Record extracts below:
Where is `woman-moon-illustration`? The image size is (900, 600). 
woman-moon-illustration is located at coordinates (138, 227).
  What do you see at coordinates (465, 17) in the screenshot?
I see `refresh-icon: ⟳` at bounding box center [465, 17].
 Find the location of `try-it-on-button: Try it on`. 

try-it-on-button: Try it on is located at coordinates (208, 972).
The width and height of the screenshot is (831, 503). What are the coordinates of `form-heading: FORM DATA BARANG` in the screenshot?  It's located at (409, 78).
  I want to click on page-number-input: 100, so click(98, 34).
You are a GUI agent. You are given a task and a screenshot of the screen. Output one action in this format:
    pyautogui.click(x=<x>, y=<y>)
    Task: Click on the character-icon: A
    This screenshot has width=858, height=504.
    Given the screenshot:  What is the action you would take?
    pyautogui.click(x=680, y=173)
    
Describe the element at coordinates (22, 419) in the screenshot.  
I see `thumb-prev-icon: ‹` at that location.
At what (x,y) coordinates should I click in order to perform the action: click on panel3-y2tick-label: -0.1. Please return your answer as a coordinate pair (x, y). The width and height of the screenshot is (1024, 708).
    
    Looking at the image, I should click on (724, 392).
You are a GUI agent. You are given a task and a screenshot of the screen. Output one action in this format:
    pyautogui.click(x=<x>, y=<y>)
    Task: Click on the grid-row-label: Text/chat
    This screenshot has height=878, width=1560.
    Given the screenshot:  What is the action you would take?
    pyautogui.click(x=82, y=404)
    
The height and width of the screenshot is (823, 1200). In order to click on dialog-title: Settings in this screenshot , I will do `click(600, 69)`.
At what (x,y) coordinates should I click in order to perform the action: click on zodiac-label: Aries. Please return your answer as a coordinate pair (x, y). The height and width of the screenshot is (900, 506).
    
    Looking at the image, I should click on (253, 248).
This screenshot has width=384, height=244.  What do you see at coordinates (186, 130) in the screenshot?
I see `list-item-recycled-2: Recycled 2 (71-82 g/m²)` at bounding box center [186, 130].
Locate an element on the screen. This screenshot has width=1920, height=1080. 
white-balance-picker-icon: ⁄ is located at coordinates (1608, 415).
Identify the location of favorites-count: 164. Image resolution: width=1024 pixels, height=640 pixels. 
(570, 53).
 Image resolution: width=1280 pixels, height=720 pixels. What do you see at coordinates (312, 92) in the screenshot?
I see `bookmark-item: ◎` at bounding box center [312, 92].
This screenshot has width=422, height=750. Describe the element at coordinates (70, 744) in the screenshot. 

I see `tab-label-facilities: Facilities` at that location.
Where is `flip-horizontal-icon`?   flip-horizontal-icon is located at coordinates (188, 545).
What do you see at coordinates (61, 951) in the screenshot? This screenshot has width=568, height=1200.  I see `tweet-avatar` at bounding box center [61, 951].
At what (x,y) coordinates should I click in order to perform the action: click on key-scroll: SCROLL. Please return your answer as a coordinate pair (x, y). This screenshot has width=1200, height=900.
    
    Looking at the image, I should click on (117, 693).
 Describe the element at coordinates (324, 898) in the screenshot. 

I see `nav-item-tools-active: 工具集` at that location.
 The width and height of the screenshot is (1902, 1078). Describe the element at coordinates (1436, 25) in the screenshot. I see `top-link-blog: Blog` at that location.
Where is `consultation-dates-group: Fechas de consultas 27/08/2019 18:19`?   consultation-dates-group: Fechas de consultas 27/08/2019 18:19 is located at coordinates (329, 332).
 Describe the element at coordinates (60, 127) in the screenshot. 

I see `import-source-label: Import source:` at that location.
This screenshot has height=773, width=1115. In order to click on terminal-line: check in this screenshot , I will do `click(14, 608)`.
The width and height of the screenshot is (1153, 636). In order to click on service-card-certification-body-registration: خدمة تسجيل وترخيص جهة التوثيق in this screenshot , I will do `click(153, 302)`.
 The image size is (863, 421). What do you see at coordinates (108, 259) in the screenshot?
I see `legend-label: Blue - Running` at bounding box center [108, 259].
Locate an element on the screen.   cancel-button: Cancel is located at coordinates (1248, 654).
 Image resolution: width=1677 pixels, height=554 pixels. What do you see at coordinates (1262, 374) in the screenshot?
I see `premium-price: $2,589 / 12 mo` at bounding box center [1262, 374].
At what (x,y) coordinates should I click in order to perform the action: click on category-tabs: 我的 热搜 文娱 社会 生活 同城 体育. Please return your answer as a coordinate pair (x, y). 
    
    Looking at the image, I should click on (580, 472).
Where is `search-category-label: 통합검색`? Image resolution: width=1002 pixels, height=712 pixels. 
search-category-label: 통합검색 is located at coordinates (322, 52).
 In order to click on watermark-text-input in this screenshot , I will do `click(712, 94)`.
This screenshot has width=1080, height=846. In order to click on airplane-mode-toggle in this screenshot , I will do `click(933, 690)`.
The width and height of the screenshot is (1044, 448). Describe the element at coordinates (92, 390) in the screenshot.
End of Record extracts.
• **Problem details**: Reproduce the entire listing above verbatim, with every line unchanged.

• **Completed exercise**:
Where is `woman-moon-illustration`? The image size is (900, 600). 
woman-moon-illustration is located at coordinates (138, 227).
  What do you see at coordinates (465, 17) in the screenshot?
I see `refresh-icon: ⟳` at bounding box center [465, 17].
 Find the location of `try-it-on-button: Try it on`. 

try-it-on-button: Try it on is located at coordinates (208, 972).
The width and height of the screenshot is (831, 503). What are the coordinates of `form-heading: FORM DATA BARANG` in the screenshot?  It's located at (409, 78).
  I want to click on page-number-input: 100, so click(98, 34).
You are a GUI agent. You are given a task and a screenshot of the screen. Output one action in this format:
    pyautogui.click(x=<x>, y=<y>)
    Task: Click on the character-icon: A
    This screenshot has width=858, height=504.
    Given the screenshot:  What is the action you would take?
    pyautogui.click(x=680, y=173)
    
Describe the element at coordinates (22, 419) in the screenshot.  
I see `thumb-prev-icon: ‹` at that location.
At what (x,y) coordinates should I click in order to perform the action: click on panel3-y2tick-label: -0.1. Please return your answer as a coordinate pair (x, y). The width and height of the screenshot is (1024, 708).
    
    Looking at the image, I should click on (724, 392).
You are a GUI agent. You are given a task and a screenshot of the screen. Output one action in this format:
    pyautogui.click(x=<x>, y=<y>)
    Task: Click on the grid-row-label: Text/chat
    This screenshot has height=878, width=1560.
    Given the screenshot:  What is the action you would take?
    pyautogui.click(x=82, y=404)
    
The height and width of the screenshot is (823, 1200). In order to click on dialog-title: Settings in this screenshot , I will do `click(600, 69)`.
At what (x,y) coordinates should I click in order to perform the action: click on zodiac-label: Aries. Please return your answer as a coordinate pair (x, y). The height and width of the screenshot is (900, 506).
    
    Looking at the image, I should click on (253, 248).
This screenshot has width=384, height=244.  What do you see at coordinates (186, 130) in the screenshot?
I see `list-item-recycled-2: Recycled 2 (71-82 g/m²)` at bounding box center [186, 130].
Locate an element on the screen. This screenshot has width=1920, height=1080. 
white-balance-picker-icon: ⁄ is located at coordinates (1608, 415).
Identify the location of favorites-count: 164. Image resolution: width=1024 pixels, height=640 pixels. 
(570, 53).
 Image resolution: width=1280 pixels, height=720 pixels. What do you see at coordinates (312, 92) in the screenshot?
I see `bookmark-item: ◎` at bounding box center [312, 92].
This screenshot has width=422, height=750. Describe the element at coordinates (70, 744) in the screenshot. 

I see `tab-label-facilities: Facilities` at that location.
Where is `flip-horizontal-icon`?   flip-horizontal-icon is located at coordinates (188, 545).
What do you see at coordinates (61, 951) in the screenshot? This screenshot has width=568, height=1200.  I see `tweet-avatar` at bounding box center [61, 951].
At what (x,y) coordinates should I click in order to perform the action: click on key-scroll: SCROLL. Please return your answer as a coordinate pair (x, y). This screenshot has width=1200, height=900.
    
    Looking at the image, I should click on (117, 693).
 Describe the element at coordinates (324, 898) in the screenshot. 

I see `nav-item-tools-active: 工具集` at that location.
 The width and height of the screenshot is (1902, 1078). Describe the element at coordinates (1436, 25) in the screenshot. I see `top-link-blog: Blog` at that location.
Where is `consultation-dates-group: Fechas de consultas 27/08/2019 18:19`?   consultation-dates-group: Fechas de consultas 27/08/2019 18:19 is located at coordinates (329, 332).
 Describe the element at coordinates (60, 127) in the screenshot. 

I see `import-source-label: Import source:` at that location.
This screenshot has height=773, width=1115. In order to click on terminal-line: check in this screenshot , I will do `click(14, 608)`.
The width and height of the screenshot is (1153, 636). In order to click on service-card-certification-body-registration: خدمة تسجيل وترخيص جهة التوثيق in this screenshot , I will do `click(153, 302)`.
 The image size is (863, 421). What do you see at coordinates (108, 259) in the screenshot?
I see `legend-label: Blue - Running` at bounding box center [108, 259].
Locate an element on the screen.   cancel-button: Cancel is located at coordinates (1248, 654).
 Image resolution: width=1677 pixels, height=554 pixels. What do you see at coordinates (1262, 374) in the screenshot?
I see `premium-price: $2,589 / 12 mo` at bounding box center [1262, 374].
At what (x,y) coordinates should I click in order to perform the action: click on category-tabs: 我的 热搜 文娱 社会 生活 同城 体育. Please return your answer as a coordinate pair (x, y). 
    
    Looking at the image, I should click on (580, 472).
Where is `search-category-label: 통합검색`? Image resolution: width=1002 pixels, height=712 pixels. 
search-category-label: 통합검색 is located at coordinates (322, 52).
 In order to click on watermark-text-input in this screenshot , I will do `click(712, 94)`.
This screenshot has width=1080, height=846. In order to click on airplane-mode-toggle in this screenshot , I will do `click(933, 690)`.
The width and height of the screenshot is (1044, 448). Describe the element at coordinates (92, 390) in the screenshot.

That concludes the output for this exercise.